E. Swanson, Los Angeles PD, Scientific Inv. Div.

The initial crime laboratory analysis on this case began on December 30, 1996 with a routine sperm and semen search of several articles of clothing belonging to a three-year old. Spermatozoa, in quantities sufficient to perform DNA analysis, were detected on one item, an undershirt. DNA results included the victim's biological father. The history of this case is followed from reporting through medical treatment; DNA analysis and adjudication.

Jerry Massetti, CA State Dept. of Justice, California Criminalistics Institute; Gary Chasteen, Los Angeles County Sheriff's Department Crime Laboratory

Developments from the October 2-5, 2000 SWGDRUG Conference will be reported on and discussed. SWGDRUG core group members met in Vienna, Austria to evaluate the process to date. It revisited current recommendations and comments, which were received from the forensic science community. This was the third annual meeting of the core group. So far, three subcommittees have prepared recommendations: Quality Assurance; Training and Education; and Methods and Reports. These recommendations and other information about SWGDRUG are posted at www.SWGDRUG.org.

Dan Cardin, 2207 Agate Ct. Simi Valley, CA 93065

Carbon is liberated and deposited on surfaces during a fire. The objective of this study is to determine if those carbon deposits adsorb residue of ignitable liquids and if those same compounds are in sufficient concentration to be analyzed by Large Volume Static Headspace and GC/MS. This would minimize the need for determine the exact point of origin for the collection of fire debris for ignitable liquid detection and could extend the time in which ignitable liquids could be recovered from a crime scene. Samples of window glass from two rooms containing smoke residue were collected 24 hr. after fires were extinguished and stored in 380c.c. glass sample jars. One of the rooms was ignited without a flammable liquid; the other was ignited with a gasoline-diesel mixture. 100 cc of heads pace was removed from the sample jars and concentrated by a series of cryogenic traps and analyzed by GC/MS. The data show recoverable amounts of ASTM class 2 and class 5 compounds in the room in which the ignitable mixture was used. This method of detection would be useful in cases where the ignition source has been disturbed in an effort to extinguish the fire and could extend the time in which ignitable liquids could be recovered from a scene.

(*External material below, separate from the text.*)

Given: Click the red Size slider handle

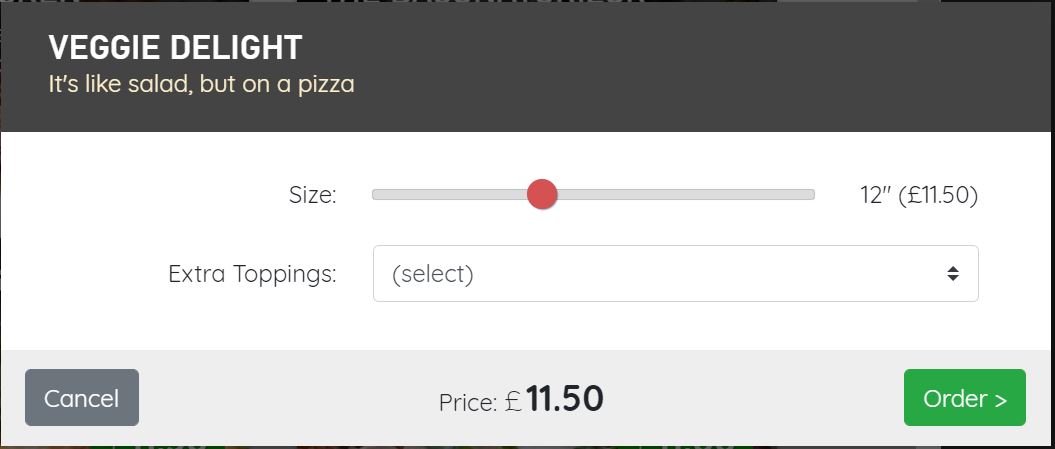Looking at the screenshot, I should [x=542, y=194].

Duane Mauzey, ThermoQuest Corporation

This paper presents a system which facilitates the work of forensic analysts in arson investigations. Standards and unknowns samples are acquired by GC/MS and processed by using pattern-matching software in order to reduce the analyst's workload. Data processing and data review conform to current guidelines and working practices in arson analysis.

Brett Doelling, Department of Criminal Justice, California State University, Los Angeles

4000 Russian manufactured, steel-jacketed 9x18mm Makarov rounds were fired through a Hungarian manufactured PA-63 semiautomatic pistol manufactured to accept the Makarov load. Every hundredth round fired to the 4000th was collected and compared back to the first.

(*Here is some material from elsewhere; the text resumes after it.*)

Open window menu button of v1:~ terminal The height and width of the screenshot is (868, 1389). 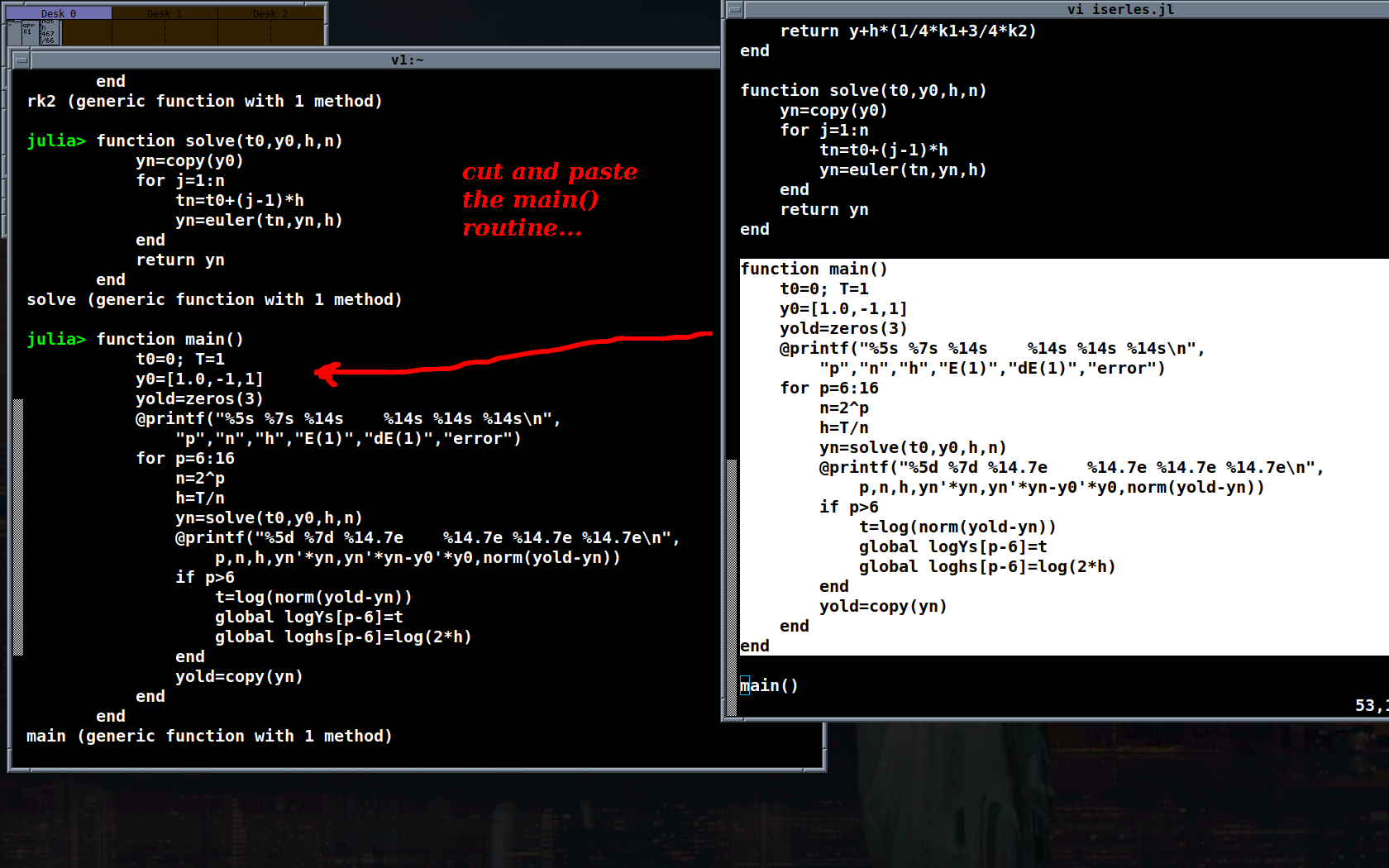tap(21, 60)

After 4000 rounds it was still possible to identify a projectile back to the baseline as per Biasotti and Murdock’s recommendation of a minimum of one 6 line run or two 3 line runs for identification. Maximum run length was observed to decline with the logarithm of consecutive rounds fired.

Shallowly etched individual characteristics tended to persist longer than deeply etched individual characteristics. New individual characteristics were found to develop and face as the barrel wore.

Skidmarks on the bullets tended to yield fewer, longer runs while land impressions on the bullets tended to yield a greater number of shorter runs.